(DATA SUPPLIED)

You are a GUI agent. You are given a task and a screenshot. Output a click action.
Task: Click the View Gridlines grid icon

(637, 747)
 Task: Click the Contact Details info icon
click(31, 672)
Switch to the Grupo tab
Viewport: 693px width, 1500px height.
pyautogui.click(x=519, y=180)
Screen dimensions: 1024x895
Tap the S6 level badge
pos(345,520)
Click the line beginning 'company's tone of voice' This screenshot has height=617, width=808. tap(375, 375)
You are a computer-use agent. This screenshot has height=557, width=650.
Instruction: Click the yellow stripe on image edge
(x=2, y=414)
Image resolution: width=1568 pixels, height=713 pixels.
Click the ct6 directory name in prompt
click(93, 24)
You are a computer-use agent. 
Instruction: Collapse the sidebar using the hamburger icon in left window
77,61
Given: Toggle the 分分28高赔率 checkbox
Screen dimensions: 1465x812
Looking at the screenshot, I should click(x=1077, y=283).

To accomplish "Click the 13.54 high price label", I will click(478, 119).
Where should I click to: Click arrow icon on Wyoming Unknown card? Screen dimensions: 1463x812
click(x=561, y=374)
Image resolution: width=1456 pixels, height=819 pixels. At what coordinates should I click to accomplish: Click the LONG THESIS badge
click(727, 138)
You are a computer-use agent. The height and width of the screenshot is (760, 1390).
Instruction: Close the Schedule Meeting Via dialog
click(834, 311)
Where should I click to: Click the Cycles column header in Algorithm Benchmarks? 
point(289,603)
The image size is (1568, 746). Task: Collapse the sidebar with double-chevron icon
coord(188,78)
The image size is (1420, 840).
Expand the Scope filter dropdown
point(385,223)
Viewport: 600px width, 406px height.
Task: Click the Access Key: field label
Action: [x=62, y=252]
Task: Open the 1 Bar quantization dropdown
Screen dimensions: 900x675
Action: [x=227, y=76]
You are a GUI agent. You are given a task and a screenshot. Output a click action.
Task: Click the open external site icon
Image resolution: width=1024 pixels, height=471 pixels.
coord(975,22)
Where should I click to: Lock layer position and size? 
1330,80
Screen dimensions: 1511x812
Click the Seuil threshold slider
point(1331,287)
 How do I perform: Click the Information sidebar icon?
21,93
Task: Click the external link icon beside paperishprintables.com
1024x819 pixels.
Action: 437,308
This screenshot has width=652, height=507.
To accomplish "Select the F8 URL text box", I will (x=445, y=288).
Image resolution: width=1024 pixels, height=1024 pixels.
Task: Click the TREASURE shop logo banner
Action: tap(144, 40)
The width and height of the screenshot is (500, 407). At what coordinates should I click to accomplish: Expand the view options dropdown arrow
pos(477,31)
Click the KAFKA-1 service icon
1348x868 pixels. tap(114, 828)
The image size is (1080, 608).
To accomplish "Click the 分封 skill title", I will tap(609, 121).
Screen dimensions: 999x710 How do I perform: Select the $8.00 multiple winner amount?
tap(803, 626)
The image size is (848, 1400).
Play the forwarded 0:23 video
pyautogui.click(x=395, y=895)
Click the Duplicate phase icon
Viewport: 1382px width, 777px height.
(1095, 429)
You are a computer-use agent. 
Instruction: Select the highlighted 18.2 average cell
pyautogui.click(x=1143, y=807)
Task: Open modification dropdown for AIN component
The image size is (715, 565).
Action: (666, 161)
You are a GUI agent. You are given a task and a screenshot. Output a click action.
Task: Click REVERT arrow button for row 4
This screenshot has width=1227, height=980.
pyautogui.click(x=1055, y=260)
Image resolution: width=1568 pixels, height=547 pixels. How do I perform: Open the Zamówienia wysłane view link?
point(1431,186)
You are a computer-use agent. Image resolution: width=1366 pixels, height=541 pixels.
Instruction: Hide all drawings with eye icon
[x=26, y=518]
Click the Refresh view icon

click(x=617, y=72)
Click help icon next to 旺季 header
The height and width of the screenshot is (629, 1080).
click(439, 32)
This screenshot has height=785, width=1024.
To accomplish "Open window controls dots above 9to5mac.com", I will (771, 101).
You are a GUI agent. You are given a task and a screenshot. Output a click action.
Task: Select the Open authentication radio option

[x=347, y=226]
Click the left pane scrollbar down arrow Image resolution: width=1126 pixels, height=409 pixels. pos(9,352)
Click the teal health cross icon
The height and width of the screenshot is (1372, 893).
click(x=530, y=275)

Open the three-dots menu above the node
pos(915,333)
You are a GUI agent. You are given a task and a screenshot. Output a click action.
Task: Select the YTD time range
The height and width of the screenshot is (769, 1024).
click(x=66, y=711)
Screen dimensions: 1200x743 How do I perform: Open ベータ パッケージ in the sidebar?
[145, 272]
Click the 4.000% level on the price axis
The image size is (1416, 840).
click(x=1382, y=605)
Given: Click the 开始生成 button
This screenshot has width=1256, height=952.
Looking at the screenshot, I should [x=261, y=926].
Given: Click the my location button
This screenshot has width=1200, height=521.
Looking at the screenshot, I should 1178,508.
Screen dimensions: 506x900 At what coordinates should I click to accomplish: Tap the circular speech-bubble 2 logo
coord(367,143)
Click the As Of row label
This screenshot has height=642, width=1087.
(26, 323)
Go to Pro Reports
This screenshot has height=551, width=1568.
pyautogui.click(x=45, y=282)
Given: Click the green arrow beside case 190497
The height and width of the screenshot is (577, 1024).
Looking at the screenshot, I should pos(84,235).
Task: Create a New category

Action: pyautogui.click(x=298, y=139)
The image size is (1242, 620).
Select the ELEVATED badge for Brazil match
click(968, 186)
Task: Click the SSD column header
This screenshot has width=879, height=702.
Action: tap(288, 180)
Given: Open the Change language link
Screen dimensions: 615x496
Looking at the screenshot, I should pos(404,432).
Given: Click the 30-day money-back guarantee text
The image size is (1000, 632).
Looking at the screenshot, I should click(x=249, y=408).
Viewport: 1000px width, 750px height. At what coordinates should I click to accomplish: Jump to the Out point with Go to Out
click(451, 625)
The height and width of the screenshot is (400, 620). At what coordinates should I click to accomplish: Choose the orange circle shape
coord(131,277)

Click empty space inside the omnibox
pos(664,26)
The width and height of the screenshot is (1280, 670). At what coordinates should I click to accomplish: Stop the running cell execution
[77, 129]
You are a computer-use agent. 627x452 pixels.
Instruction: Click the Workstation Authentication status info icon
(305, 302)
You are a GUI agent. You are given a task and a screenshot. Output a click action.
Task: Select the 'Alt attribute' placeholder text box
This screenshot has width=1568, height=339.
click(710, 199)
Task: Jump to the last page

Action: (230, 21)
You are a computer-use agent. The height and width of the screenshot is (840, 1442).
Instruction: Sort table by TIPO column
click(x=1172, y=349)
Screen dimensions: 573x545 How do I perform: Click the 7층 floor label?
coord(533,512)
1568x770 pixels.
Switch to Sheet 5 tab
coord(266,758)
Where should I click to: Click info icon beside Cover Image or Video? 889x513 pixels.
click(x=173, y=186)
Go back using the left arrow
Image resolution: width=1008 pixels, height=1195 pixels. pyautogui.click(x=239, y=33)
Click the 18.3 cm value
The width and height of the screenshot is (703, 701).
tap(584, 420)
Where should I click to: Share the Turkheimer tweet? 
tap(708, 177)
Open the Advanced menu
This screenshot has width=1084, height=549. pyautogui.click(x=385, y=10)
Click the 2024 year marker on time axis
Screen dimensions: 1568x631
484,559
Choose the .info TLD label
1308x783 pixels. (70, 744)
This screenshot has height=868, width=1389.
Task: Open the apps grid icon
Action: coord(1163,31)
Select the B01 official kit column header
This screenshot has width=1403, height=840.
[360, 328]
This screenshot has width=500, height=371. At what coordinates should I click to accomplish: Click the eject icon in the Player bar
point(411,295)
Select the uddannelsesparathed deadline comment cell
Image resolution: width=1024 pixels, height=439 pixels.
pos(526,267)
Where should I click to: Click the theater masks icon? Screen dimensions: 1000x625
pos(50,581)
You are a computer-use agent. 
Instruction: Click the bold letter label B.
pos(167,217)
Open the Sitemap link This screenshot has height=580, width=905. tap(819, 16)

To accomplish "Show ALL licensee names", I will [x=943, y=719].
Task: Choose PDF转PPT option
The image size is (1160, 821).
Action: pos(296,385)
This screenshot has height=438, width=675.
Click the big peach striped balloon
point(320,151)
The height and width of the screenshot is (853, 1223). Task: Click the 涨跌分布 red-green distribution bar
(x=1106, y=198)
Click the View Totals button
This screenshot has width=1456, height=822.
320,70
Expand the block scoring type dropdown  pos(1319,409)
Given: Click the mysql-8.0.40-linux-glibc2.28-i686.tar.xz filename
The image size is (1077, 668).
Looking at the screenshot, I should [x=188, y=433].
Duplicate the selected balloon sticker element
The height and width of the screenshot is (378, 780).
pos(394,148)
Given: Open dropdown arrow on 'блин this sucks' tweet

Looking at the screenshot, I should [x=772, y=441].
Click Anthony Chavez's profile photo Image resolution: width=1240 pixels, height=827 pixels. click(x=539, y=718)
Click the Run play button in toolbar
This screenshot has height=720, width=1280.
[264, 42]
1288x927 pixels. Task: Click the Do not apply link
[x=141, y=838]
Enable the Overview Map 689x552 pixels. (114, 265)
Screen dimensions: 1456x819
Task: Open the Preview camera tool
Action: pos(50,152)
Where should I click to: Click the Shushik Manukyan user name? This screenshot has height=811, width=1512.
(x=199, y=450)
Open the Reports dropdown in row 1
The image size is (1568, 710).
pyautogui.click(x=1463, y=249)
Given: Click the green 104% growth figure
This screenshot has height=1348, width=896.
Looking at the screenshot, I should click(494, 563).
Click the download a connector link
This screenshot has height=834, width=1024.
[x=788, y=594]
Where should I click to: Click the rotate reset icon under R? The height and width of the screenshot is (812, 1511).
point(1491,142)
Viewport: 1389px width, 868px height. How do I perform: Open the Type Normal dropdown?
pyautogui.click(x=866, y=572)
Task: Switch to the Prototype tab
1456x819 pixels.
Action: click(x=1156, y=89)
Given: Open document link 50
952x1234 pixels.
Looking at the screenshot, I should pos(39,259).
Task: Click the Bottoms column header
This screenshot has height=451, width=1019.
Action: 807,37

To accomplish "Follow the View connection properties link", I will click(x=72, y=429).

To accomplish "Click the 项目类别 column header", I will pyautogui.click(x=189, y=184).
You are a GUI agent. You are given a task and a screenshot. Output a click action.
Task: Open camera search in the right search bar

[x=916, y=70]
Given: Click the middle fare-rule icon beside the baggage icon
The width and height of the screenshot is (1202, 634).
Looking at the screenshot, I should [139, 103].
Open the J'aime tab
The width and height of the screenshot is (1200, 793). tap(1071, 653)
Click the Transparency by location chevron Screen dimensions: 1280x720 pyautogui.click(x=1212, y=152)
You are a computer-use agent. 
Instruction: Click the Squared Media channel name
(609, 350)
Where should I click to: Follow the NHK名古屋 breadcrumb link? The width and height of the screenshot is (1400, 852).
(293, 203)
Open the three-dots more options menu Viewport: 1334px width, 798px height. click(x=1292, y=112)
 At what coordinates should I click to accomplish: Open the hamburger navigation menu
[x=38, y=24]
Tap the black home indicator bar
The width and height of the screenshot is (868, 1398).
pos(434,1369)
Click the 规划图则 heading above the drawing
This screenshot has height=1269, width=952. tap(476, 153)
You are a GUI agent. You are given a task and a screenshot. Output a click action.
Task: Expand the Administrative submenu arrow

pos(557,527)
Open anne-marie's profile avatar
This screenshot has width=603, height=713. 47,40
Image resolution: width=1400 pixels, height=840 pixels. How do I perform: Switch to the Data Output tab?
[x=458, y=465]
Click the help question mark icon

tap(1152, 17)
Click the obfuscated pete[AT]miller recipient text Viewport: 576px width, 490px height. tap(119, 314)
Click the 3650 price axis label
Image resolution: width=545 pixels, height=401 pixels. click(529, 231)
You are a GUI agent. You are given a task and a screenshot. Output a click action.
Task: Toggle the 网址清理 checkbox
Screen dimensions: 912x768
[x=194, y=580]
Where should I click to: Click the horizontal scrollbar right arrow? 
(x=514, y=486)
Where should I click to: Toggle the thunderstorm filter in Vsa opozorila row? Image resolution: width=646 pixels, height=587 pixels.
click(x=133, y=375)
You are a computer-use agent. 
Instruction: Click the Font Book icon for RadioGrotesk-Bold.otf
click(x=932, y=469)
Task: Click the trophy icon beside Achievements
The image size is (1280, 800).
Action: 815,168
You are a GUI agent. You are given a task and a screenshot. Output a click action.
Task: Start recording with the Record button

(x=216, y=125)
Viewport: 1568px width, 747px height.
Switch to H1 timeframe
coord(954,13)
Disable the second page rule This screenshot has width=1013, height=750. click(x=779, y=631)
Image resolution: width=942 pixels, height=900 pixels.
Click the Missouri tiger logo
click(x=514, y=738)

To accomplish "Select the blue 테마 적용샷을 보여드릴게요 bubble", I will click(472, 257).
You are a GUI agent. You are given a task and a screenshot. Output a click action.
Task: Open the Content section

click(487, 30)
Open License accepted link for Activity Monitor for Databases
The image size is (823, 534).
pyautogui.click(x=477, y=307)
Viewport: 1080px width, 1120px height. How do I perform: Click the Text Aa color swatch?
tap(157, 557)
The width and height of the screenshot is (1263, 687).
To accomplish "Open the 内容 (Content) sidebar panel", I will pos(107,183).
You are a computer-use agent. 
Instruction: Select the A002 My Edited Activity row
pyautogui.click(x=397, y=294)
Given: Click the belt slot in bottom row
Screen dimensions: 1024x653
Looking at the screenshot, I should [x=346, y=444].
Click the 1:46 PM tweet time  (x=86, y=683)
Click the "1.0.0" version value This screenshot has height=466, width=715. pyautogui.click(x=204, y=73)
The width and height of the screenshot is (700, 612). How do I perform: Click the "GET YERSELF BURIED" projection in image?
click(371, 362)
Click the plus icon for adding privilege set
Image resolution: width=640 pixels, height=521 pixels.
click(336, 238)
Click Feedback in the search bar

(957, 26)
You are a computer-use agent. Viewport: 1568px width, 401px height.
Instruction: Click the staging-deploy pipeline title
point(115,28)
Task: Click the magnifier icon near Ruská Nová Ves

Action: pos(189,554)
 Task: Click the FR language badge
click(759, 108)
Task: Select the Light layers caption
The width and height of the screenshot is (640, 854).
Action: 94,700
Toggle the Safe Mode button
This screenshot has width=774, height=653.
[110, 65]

(End DATA SUPPLIED)

▸ WHAT YOU SHOULD DO
Line tally for "rule": say how many lines of the records above contain it, and give nothing but the number.

▸ WRITTEN REPLY
2